Very interesting paper--I usually don't post older papers (this is from 2003), but I am curious whether there has been any confirmation or critique of this research. Comments are open on this post.

Larry,
There is a healthy body of research in the COI literature, which has particular relevance for COIs involving physicians, investigators, and commercial sponsors of either research or drugs/devices, generally confirming these findings.
This is in part why the idea that disclosure of relevant COIs, while certainly ethically preferable, is most assuredly NOT a panacea for the problem. There's also quite a good discussion of some of the empirical research on this in Andrew Stark's fine book, Conflicts of Interest in American Public Life, and in Sheldon Krimsky's book, Science in the Private Interest.

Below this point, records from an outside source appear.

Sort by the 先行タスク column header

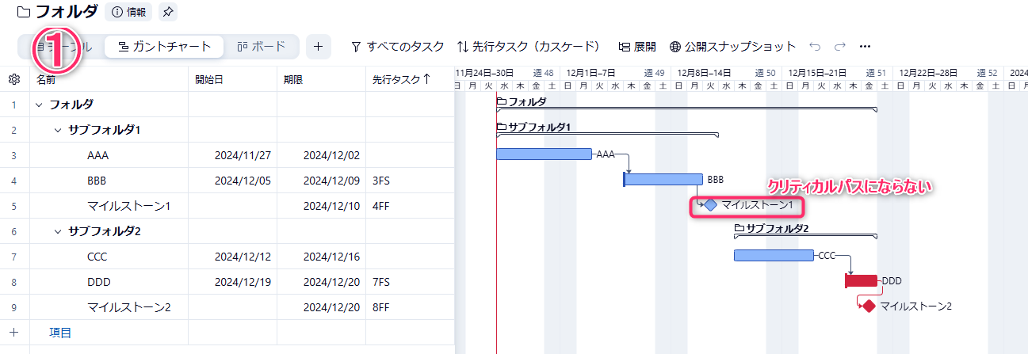(401, 79)
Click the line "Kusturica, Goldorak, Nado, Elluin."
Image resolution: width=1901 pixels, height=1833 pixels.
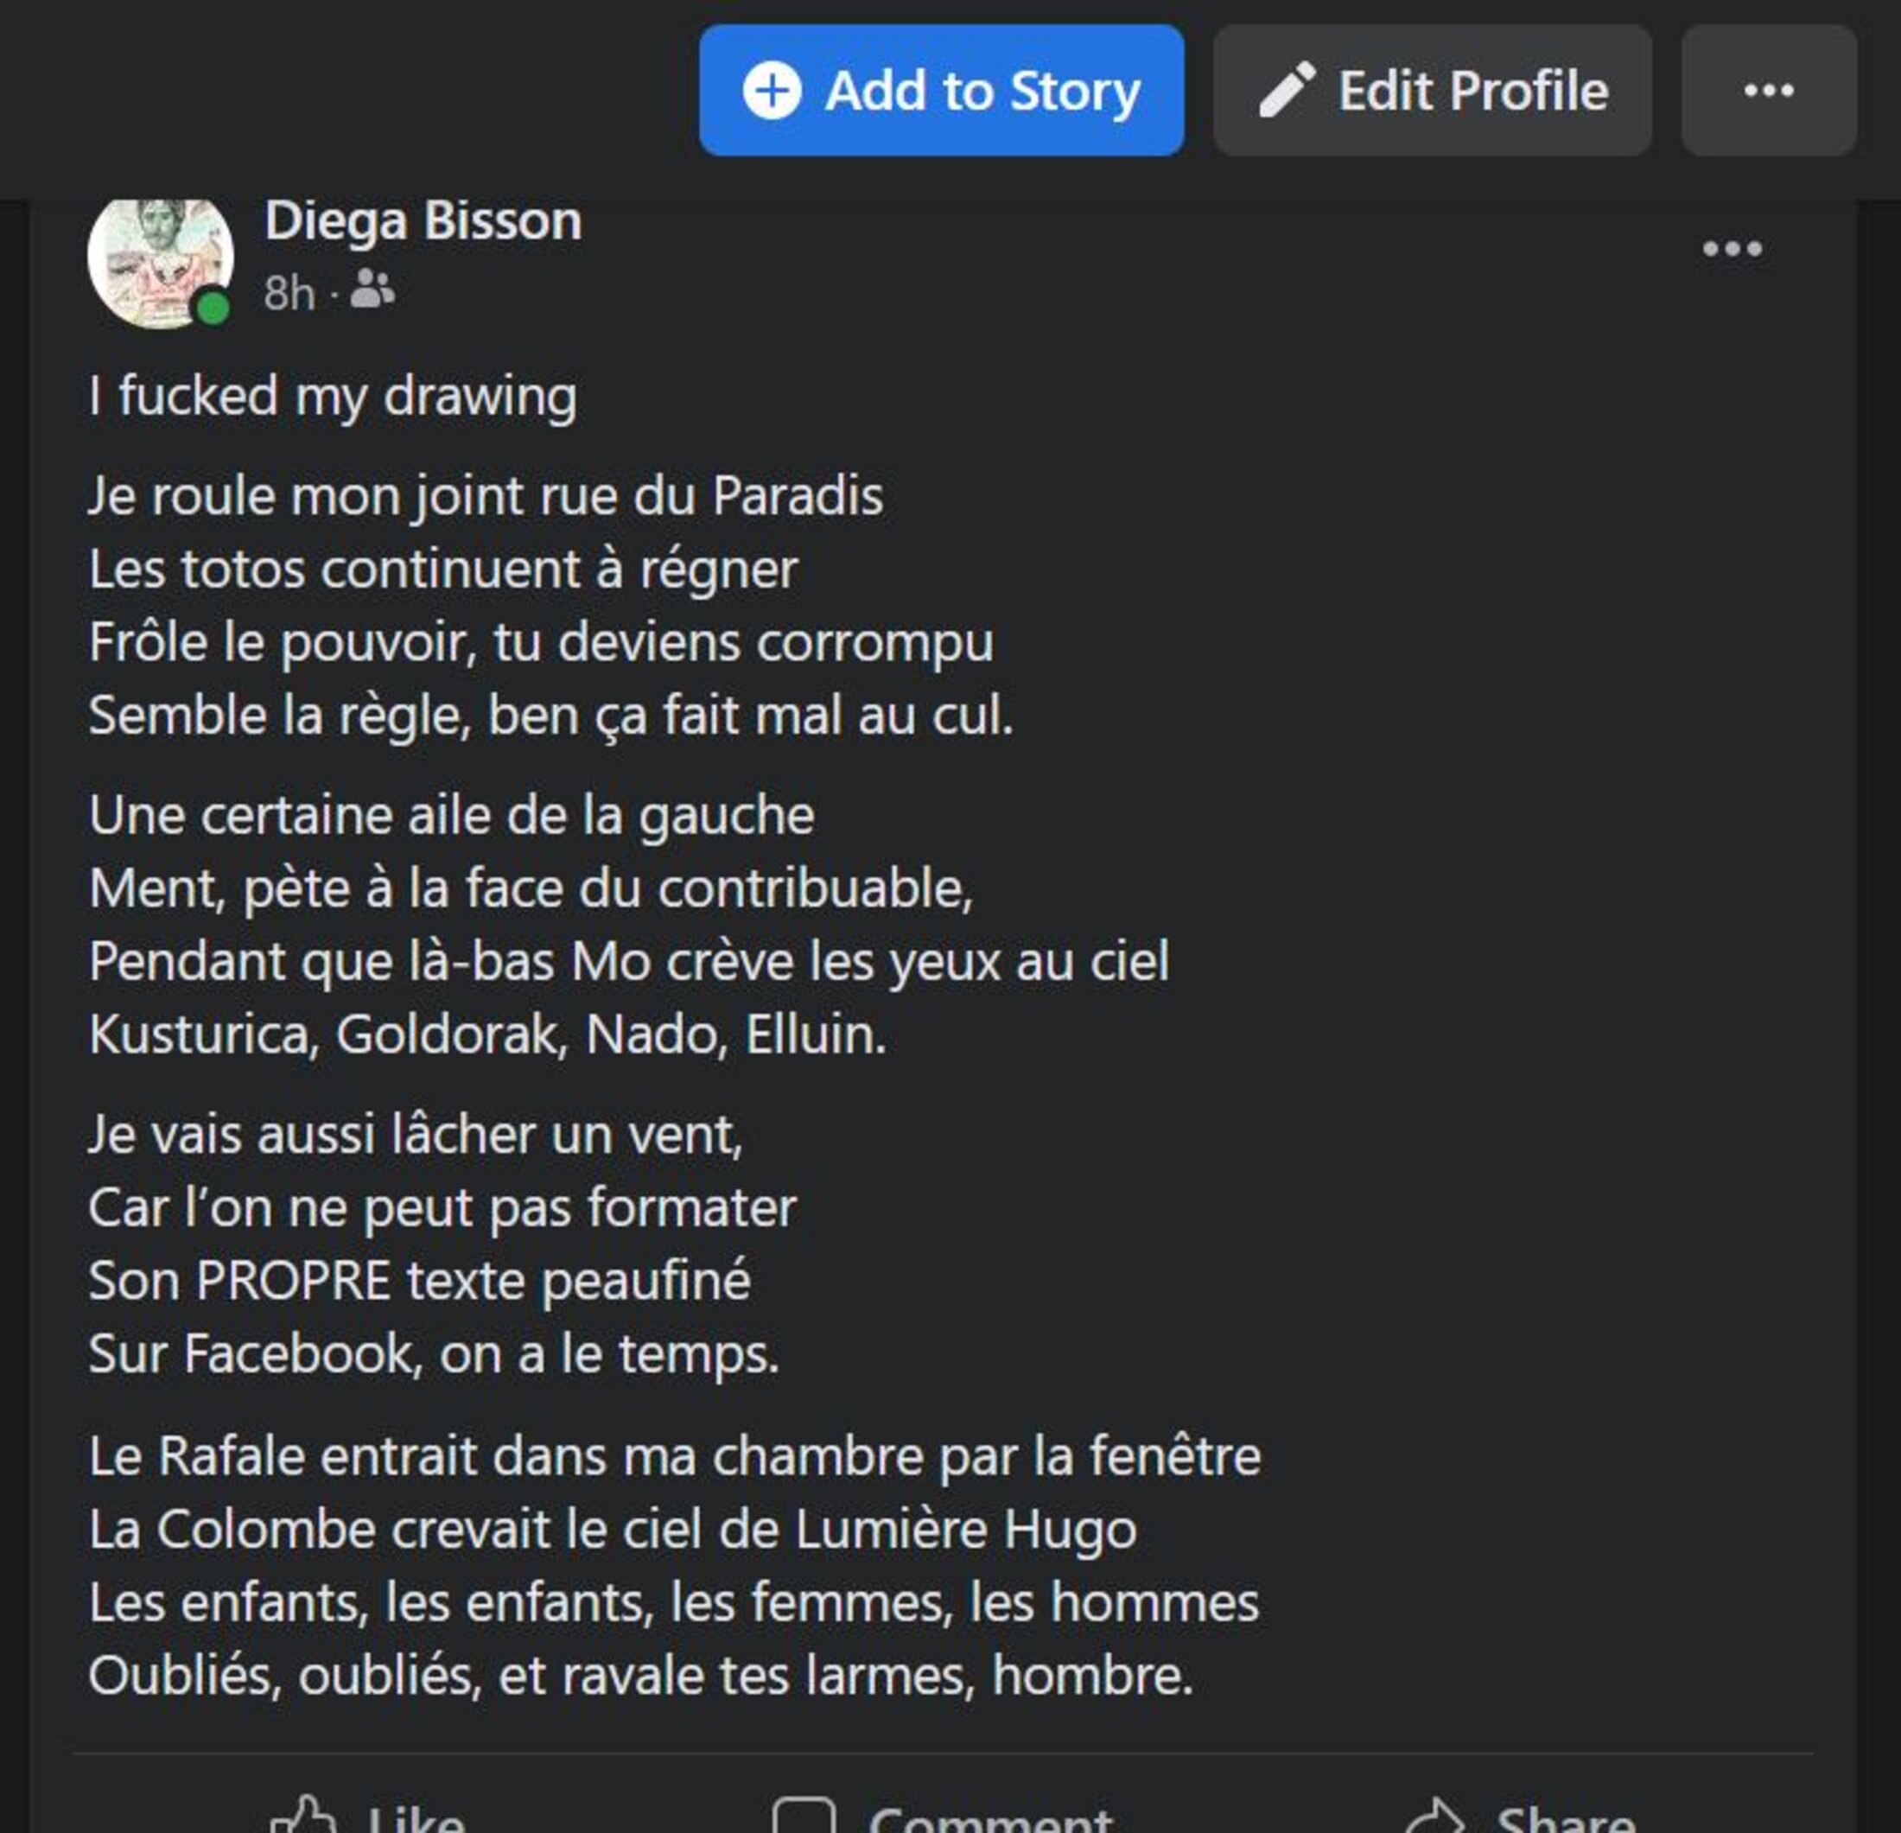487,1034
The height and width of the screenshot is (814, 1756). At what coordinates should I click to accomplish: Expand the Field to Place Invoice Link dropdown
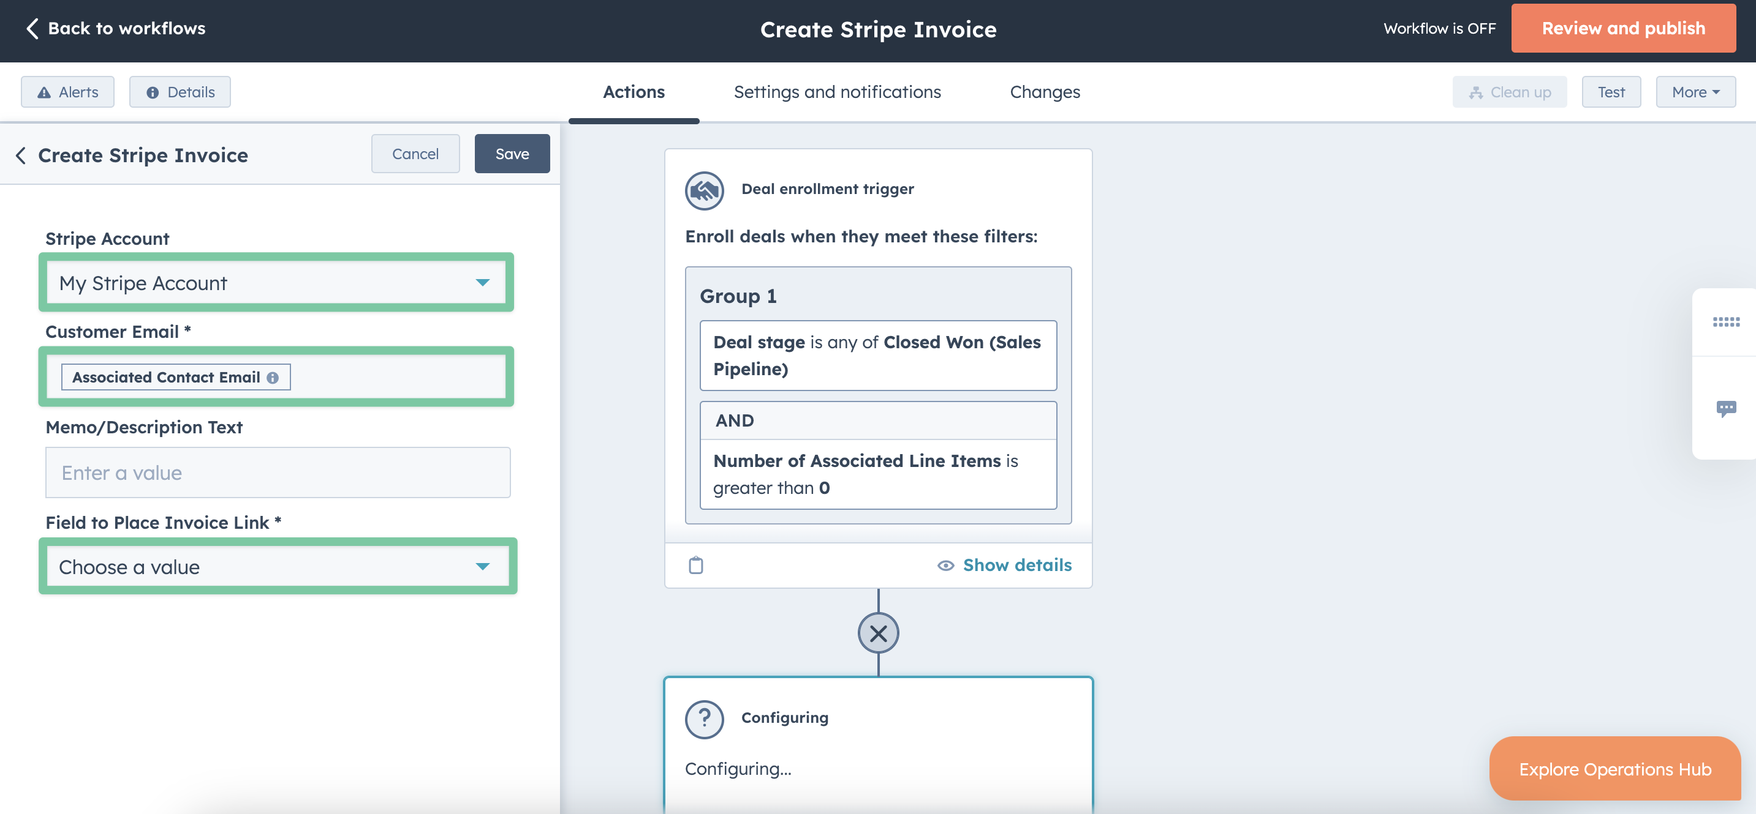click(x=484, y=565)
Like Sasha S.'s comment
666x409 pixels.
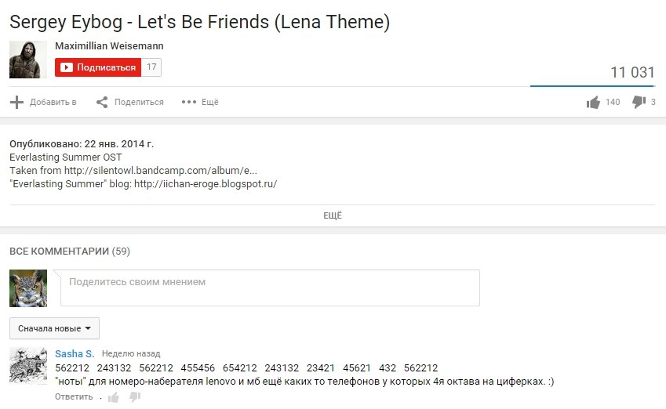(114, 397)

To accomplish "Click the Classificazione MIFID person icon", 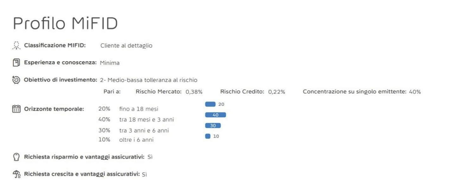I will pos(16,46).
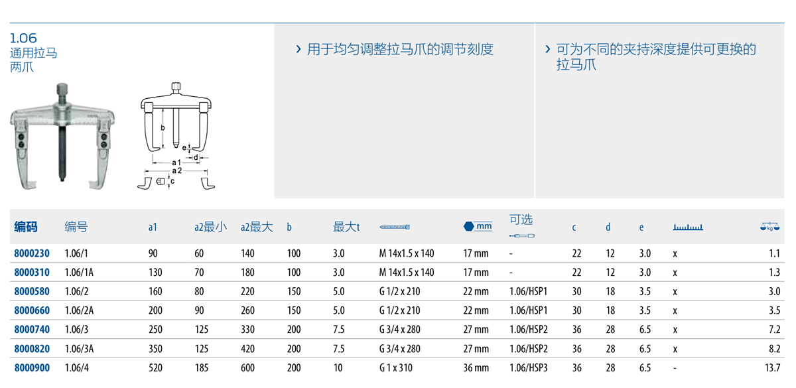Open product code 8000580
Viewport: 796px width, 388px height.
point(32,292)
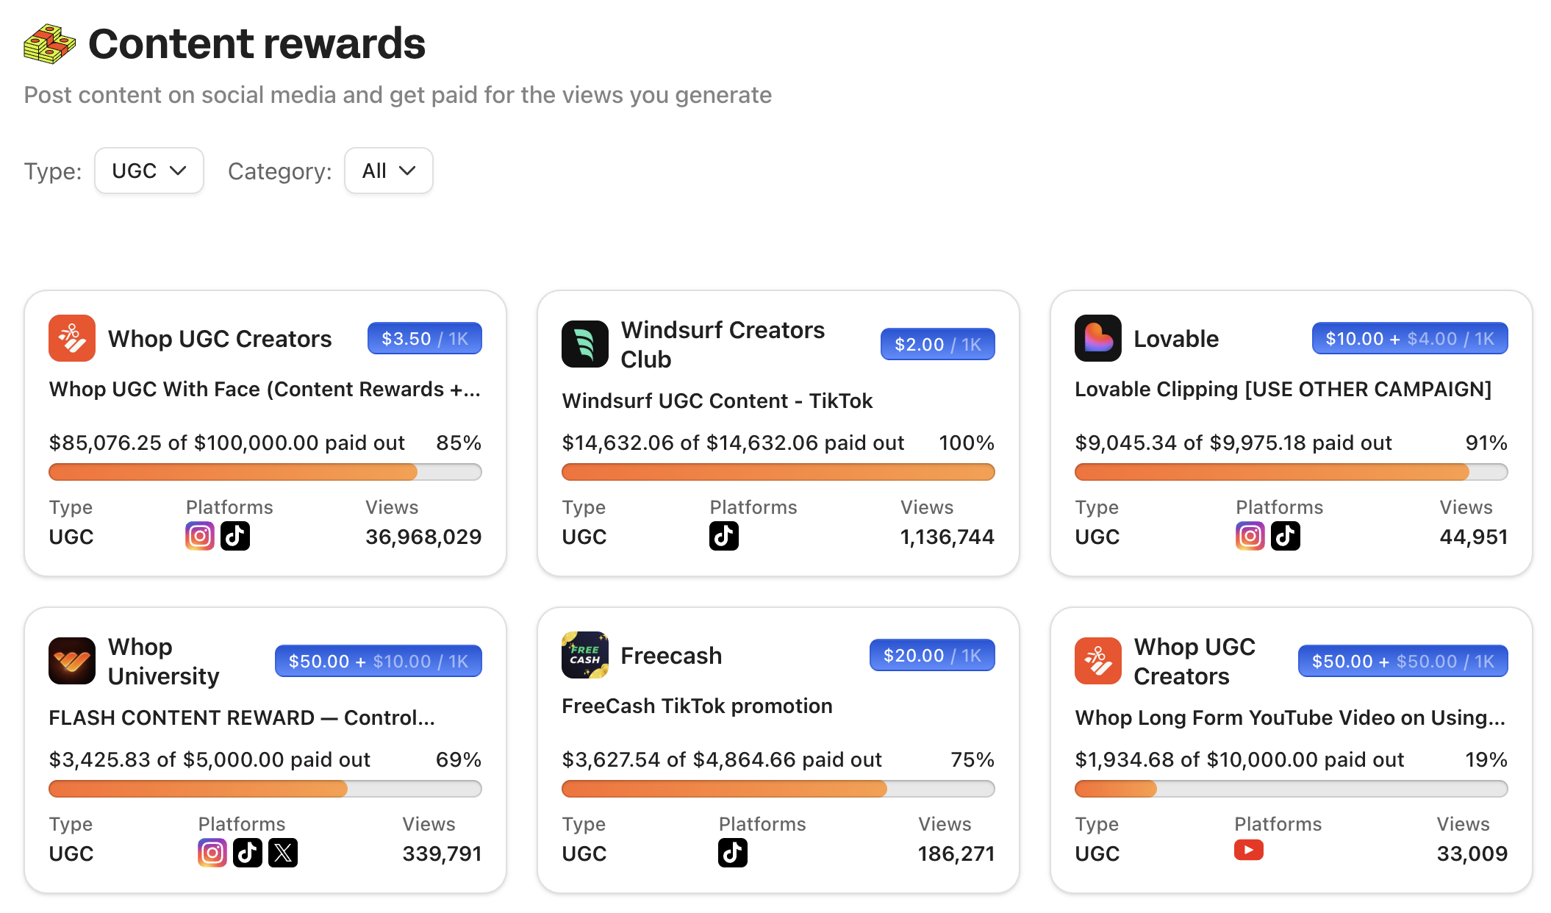The width and height of the screenshot is (1551, 913).
Task: Click the Freecash logo icon
Action: [x=584, y=655]
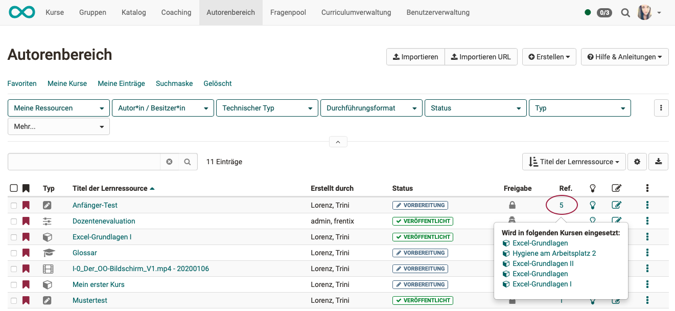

In Krimsky's book, he adopts Stark's taxonomy of COI, which suggests there are three (psychological) stages regarding COIs. The problem with disclosure is that there is good evidence that by the time disclosure and/or penalties are applied, whatever changes on behavior we might seek to avoid have already occurred. The authors suggest the only effective practice we have found for countering the effects of COIs is by eliminating the relationships that give rise to the COIs, which is partly why federal laws and regulations are, in the letter, quite strict about what relationships federal officials may participate in with stakeholders.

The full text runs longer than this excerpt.